PROBLEM DESCRIPTION: A single stretch of the material below is to be transcribed exactly, starting at the line with "Where should I click to: Select Address" and ending after the line with "Task: Open the Mese month dropdown".

RAW DATA:
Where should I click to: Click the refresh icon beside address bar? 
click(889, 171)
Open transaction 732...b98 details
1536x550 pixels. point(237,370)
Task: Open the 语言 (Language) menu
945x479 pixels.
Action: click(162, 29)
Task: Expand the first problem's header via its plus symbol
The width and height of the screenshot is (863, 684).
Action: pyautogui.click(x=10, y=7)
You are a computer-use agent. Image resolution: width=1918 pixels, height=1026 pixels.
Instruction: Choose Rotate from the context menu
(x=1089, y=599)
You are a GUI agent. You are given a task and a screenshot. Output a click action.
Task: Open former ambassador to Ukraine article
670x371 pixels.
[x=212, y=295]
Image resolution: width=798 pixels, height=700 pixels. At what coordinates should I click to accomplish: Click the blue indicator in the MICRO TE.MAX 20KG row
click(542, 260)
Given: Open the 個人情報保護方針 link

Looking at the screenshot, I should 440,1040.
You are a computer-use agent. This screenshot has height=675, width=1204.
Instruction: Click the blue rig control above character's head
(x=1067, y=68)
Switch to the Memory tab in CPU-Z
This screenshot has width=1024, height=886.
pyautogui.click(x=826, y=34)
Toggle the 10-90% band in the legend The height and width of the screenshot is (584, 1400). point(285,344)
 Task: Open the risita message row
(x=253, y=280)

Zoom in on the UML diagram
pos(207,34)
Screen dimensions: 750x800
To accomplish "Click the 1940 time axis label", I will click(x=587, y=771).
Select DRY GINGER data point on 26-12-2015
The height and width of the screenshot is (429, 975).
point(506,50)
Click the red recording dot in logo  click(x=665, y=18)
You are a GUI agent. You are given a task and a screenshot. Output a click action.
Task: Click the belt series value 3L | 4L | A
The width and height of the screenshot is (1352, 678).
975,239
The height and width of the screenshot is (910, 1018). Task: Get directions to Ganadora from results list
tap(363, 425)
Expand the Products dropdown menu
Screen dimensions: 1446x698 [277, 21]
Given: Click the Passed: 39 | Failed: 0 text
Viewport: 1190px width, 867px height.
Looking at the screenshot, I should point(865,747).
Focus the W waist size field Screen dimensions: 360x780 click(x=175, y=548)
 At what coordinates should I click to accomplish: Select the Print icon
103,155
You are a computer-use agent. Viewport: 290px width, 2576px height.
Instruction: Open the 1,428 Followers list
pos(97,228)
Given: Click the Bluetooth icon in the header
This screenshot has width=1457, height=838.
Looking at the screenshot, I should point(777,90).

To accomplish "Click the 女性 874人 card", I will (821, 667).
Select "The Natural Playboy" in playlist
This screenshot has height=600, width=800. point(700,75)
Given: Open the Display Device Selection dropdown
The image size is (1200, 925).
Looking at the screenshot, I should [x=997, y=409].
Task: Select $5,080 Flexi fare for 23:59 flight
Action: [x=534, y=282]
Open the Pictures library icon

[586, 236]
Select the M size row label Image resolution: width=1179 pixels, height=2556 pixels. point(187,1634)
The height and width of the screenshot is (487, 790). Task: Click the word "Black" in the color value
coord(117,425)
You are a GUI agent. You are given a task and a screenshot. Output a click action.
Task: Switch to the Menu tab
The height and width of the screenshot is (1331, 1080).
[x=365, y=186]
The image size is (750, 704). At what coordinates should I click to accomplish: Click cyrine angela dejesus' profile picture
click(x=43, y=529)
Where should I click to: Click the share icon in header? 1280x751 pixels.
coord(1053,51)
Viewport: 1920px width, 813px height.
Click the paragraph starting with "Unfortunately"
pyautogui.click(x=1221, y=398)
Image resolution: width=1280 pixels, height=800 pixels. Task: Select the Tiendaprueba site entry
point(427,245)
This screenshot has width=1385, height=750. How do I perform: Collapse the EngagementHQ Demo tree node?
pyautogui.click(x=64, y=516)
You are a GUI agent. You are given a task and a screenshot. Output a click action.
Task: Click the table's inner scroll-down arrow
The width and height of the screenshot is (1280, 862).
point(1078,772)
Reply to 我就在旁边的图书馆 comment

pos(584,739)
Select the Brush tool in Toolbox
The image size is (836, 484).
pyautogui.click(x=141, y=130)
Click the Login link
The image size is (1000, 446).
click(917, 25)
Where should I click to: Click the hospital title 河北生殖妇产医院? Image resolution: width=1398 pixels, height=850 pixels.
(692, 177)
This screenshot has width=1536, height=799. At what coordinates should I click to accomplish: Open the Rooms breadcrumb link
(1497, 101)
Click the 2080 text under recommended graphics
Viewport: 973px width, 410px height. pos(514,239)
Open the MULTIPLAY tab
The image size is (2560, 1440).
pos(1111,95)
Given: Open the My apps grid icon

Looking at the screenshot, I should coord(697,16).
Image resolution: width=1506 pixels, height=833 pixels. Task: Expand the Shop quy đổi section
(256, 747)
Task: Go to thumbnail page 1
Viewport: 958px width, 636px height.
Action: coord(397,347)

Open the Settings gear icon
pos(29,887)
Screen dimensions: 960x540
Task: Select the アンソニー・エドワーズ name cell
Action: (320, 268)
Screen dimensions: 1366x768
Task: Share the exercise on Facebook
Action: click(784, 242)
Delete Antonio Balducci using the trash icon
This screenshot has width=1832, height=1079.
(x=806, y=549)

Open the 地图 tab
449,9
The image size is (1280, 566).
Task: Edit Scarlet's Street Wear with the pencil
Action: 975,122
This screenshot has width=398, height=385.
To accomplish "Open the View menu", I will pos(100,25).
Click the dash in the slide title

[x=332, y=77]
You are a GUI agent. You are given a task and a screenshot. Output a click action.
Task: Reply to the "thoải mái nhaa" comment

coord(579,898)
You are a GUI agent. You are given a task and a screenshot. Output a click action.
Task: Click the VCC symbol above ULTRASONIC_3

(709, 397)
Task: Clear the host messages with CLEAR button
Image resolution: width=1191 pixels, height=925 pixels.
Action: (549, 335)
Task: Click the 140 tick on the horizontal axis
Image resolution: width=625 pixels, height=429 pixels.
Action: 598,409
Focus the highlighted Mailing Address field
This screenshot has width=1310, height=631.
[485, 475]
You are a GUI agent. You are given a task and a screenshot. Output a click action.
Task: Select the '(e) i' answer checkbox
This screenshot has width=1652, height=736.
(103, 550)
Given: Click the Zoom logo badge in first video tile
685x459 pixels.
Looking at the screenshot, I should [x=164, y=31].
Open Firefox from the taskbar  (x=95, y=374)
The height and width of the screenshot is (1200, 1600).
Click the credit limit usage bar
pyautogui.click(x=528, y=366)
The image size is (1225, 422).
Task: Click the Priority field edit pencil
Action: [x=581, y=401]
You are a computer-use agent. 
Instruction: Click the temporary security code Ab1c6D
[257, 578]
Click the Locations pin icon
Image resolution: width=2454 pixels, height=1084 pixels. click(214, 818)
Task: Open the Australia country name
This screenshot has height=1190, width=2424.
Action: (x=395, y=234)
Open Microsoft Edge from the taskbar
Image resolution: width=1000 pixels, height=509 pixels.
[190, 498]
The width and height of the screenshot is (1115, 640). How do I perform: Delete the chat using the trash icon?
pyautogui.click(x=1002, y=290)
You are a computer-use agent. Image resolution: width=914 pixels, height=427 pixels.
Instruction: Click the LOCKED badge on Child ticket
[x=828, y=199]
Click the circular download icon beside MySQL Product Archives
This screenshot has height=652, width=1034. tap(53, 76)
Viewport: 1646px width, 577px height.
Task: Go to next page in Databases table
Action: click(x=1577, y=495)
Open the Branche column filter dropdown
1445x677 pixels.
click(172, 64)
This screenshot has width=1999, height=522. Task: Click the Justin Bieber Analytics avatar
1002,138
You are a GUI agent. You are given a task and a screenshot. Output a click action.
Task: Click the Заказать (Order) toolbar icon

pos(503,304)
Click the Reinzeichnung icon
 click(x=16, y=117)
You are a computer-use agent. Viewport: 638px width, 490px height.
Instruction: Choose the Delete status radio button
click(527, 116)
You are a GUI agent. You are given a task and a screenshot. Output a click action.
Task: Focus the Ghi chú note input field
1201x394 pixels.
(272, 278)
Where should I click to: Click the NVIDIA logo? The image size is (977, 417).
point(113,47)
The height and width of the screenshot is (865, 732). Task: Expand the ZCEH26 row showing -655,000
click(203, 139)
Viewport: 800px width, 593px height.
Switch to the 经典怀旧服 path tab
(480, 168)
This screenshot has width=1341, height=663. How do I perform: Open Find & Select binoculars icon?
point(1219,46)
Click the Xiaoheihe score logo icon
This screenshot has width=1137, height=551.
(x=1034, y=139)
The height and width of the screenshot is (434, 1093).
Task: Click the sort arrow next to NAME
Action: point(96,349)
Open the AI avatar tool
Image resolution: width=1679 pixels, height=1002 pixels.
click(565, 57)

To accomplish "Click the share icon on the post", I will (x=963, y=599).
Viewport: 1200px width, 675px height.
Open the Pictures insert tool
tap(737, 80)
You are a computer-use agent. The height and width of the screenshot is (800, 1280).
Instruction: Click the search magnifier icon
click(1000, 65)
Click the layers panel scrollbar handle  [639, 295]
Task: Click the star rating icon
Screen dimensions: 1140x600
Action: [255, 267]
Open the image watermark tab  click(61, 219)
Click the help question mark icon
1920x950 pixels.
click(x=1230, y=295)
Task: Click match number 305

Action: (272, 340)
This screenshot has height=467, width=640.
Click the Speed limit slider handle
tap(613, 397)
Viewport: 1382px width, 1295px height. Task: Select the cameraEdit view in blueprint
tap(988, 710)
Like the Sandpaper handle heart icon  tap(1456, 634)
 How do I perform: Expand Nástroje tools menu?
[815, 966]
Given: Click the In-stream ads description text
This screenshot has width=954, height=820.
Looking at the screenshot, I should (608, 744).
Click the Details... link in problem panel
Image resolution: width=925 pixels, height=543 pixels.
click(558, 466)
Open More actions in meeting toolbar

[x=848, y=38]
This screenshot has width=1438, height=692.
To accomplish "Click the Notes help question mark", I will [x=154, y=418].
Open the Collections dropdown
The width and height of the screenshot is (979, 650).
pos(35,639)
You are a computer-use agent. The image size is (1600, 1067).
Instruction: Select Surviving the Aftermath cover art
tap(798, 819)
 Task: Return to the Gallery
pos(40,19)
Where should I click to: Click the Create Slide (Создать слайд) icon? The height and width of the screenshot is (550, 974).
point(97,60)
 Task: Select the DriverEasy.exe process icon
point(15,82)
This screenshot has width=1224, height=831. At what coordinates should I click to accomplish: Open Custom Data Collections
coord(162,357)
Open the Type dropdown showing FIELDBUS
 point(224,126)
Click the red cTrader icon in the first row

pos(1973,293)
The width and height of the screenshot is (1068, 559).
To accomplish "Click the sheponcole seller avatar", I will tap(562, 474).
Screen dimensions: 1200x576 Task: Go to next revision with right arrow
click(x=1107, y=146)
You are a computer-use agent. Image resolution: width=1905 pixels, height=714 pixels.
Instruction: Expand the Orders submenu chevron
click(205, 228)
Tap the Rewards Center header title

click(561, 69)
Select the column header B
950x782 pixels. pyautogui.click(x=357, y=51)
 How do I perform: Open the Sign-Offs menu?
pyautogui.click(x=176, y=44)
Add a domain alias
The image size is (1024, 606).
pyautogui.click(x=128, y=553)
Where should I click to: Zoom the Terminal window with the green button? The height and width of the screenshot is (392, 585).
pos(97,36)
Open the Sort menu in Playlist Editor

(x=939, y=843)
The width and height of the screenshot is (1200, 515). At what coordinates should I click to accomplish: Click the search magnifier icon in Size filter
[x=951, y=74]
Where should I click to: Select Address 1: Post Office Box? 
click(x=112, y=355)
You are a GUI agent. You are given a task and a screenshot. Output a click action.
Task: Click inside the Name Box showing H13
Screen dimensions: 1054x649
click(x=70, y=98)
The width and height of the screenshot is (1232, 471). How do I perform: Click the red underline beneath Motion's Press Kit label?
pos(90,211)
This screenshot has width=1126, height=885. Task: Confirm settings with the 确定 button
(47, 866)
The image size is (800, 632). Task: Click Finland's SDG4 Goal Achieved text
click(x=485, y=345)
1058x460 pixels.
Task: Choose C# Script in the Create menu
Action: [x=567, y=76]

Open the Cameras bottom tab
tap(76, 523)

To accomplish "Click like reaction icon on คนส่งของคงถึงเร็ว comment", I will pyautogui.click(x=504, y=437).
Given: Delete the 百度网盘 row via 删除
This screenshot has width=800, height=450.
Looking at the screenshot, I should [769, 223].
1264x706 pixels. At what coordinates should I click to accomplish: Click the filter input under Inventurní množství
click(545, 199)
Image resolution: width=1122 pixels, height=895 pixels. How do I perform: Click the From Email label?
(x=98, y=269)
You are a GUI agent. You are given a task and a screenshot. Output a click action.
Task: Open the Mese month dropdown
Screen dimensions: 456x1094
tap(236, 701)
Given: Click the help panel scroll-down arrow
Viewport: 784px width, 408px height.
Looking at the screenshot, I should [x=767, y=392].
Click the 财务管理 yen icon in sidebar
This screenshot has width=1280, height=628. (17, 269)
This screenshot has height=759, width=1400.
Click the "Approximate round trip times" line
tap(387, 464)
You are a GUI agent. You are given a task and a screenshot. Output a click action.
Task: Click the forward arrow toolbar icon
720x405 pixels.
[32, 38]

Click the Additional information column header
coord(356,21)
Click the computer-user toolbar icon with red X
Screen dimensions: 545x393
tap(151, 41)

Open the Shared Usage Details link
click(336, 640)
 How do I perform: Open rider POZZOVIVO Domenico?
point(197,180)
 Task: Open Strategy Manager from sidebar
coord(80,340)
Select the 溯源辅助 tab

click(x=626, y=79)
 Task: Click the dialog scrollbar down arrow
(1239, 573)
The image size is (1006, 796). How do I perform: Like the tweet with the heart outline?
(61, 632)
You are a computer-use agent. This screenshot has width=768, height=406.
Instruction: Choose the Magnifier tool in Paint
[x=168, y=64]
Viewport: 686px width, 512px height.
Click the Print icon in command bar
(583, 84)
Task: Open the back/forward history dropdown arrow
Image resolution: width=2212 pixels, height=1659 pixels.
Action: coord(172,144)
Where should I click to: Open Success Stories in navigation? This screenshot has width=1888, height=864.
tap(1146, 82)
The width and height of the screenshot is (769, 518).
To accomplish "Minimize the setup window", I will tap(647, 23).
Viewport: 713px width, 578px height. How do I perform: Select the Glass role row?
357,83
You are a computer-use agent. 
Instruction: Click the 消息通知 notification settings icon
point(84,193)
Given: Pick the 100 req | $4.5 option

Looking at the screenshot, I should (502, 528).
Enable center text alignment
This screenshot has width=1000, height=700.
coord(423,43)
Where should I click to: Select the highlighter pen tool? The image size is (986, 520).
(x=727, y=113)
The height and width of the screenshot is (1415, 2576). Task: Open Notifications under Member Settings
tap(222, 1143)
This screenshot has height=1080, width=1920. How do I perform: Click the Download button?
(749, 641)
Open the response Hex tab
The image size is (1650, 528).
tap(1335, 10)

RESPONSE:
Where should I click to: Select Address 1: Post Office Box? 
click(x=112, y=355)
You are a GUI agent. You are given a task and a screenshot. Output a click action.
Task: Click inside the Name Box showing H13
Screen dimensions: 1054x649
click(x=70, y=98)
The width and height of the screenshot is (1232, 471). How do I perform: Click the red underline beneath Motion's Press Kit label?
pos(90,211)
This screenshot has width=1126, height=885. Task: Confirm settings with the 确定 button
(47, 866)
The image size is (800, 632). Task: Click Finland's SDG4 Goal Achieved text
click(x=485, y=345)
1058x460 pixels.
Task: Choose C# Script in the Create menu
Action: [x=567, y=76]

Open the Cameras bottom tab
tap(76, 523)

To accomplish "Click like reaction icon on คนส่งของคงถึงเร็ว comment", I will pyautogui.click(x=504, y=437).
Given: Delete the 百度网盘 row via 删除
This screenshot has width=800, height=450.
Looking at the screenshot, I should [769, 223].
1264x706 pixels. At what coordinates should I click to accomplish: Click the filter input under Inventurní množství
click(545, 199)
Image resolution: width=1122 pixels, height=895 pixels. How do I perform: Click the From Email label?
(x=98, y=269)
You are a GUI agent. You are given a task and a screenshot. Output a click action.
Task: Open the Mese month dropdown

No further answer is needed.